By Jashvina Shah for Pittsburgh Sports Now
EAST RUTHERFORD, N.J. — Duquesne is headed into the season refreshed thanks to what redshirt senior offensive lineman Matt Fitzpatrick called one of the best offseasons of his career as a Duke.
The offseason gave Duquesne time to reset from losing a difficult late-season game and Northeast Conference football title to Central Connecticut. They used it to go over the positives from the season and work on some key areas needed to succeed for the upcoming season, including bonding.
“I feel like we’re more together now,” wide receiver Nehari Crawford said. “It’s not just the skill guys over here and the linemen here and the defensive guys, we’re all one/ We all hang out. We have a bond now and you can use that to say you trust the man next to you every time you’re out there. That helps.”
Fitzpatrick added that there was a lot of competition in the offseason, with every player pushing each other to be stronger. There were also team bonding activities, like D-Day, when the Dukes dressed up in strange clothing and worked through a series of difficult stations in 20-degree weather, also helped.
“I think they understood that every single play of every single game could dictate the outcome and then the success of our season,” head coach Jerry Schmitt said. “They dialed in with preparing in the offseason like it was in season and preparing themselves mentally to go hard every single lift every single conditioning run, every single thing they did.”
Another offseason focus was leadership, which Schmitt noted as a necessary tool to overcome the team’s consistency issues from last season. During his 13 years at Duquesne, Schmitt said he has seen teams with great leadership and teams lacking in leadership, and he worked with the leaders through different offseason activities to prepare them.

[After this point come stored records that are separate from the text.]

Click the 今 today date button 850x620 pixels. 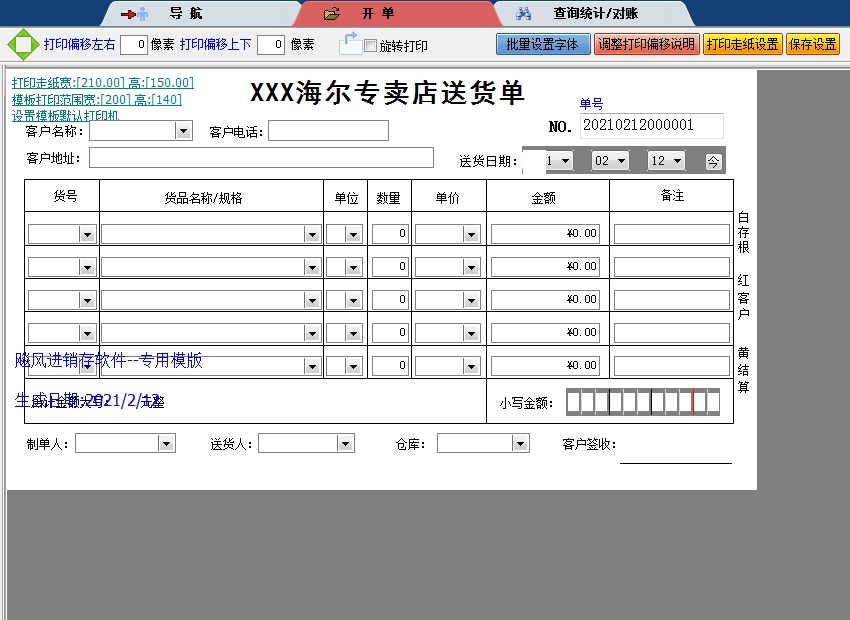click(x=713, y=161)
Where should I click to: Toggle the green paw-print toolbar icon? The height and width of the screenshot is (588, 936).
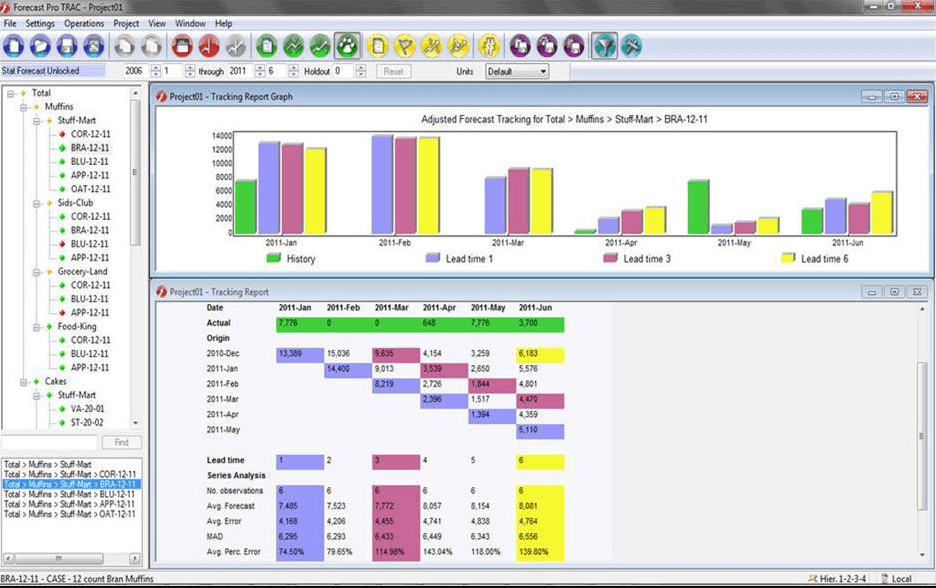click(x=346, y=45)
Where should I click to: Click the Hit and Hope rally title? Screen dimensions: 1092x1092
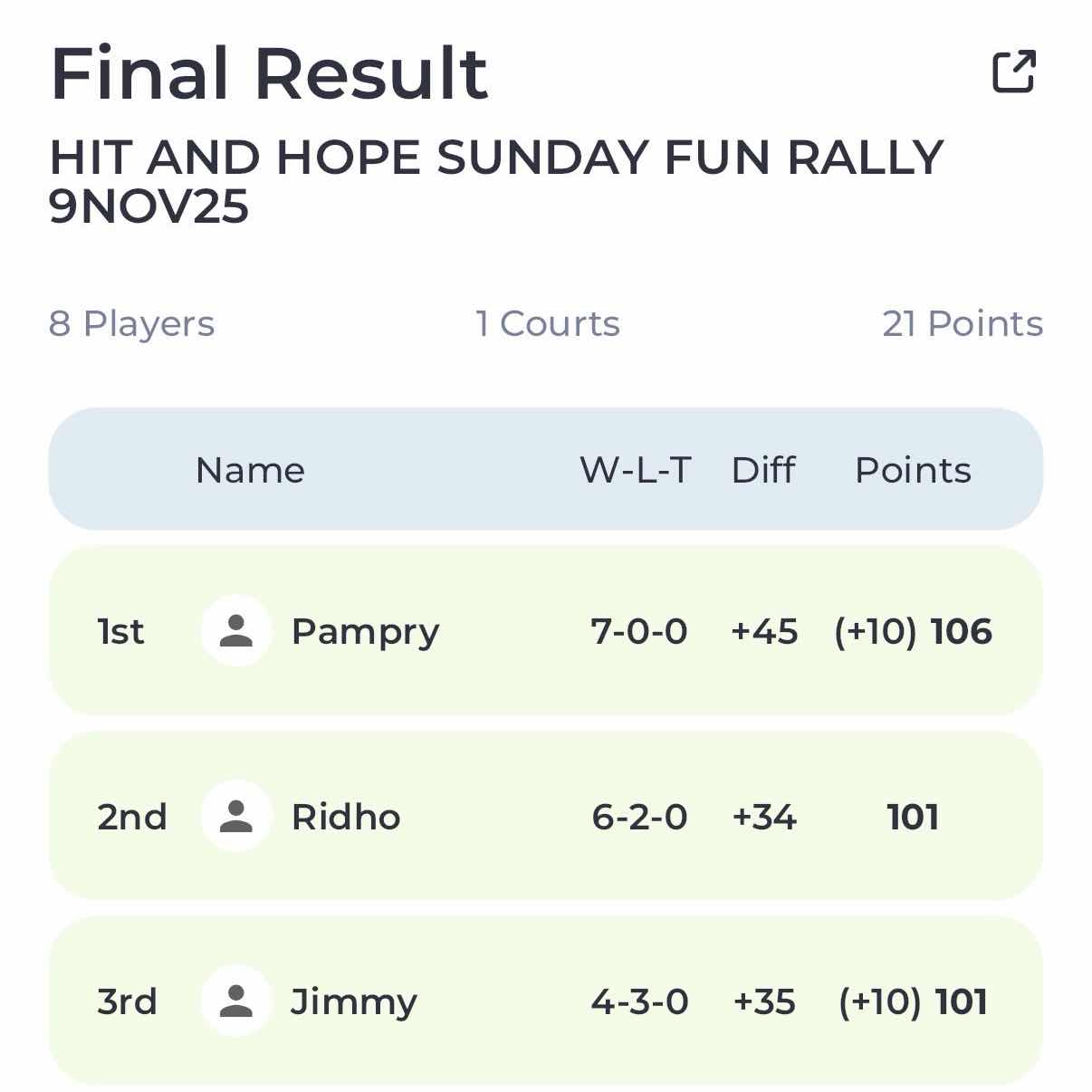coord(496,181)
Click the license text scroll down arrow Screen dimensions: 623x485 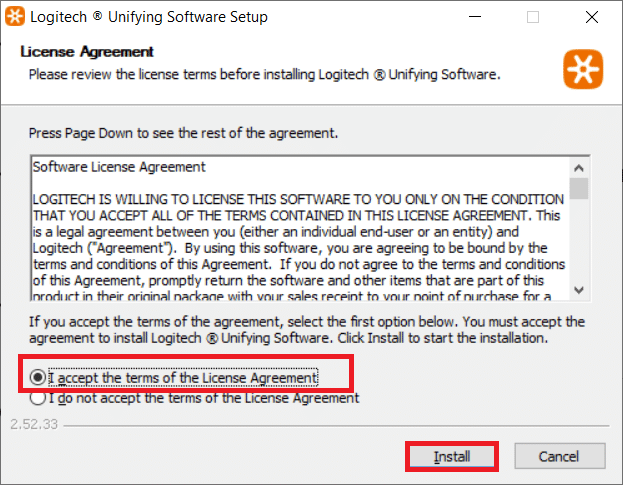579,290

“Matt Fitzpatrick and Nehari Crawford are two guys that I’m really proud of because they have matured over their four-year careers here,” Schmitt said. “By example and by the way they work have been great leaders. I’d like them both the be a little more vocal but that’s not always the end all to leadership,”
Fitzpatrick and Crawford are two of the team’s 21 seniors, although Schmitt noted leadership comes from other class members as well.
“It’s interesting to see who’s going to turn out and develop to be vocal leaders and then our everyday work leaders,” Schmitt said. “It’s hard as coaches to know who are the leaders in the locker room because we’re not always in there. I like where we’re at. I like those two gentlemen and a number of our other seniors.”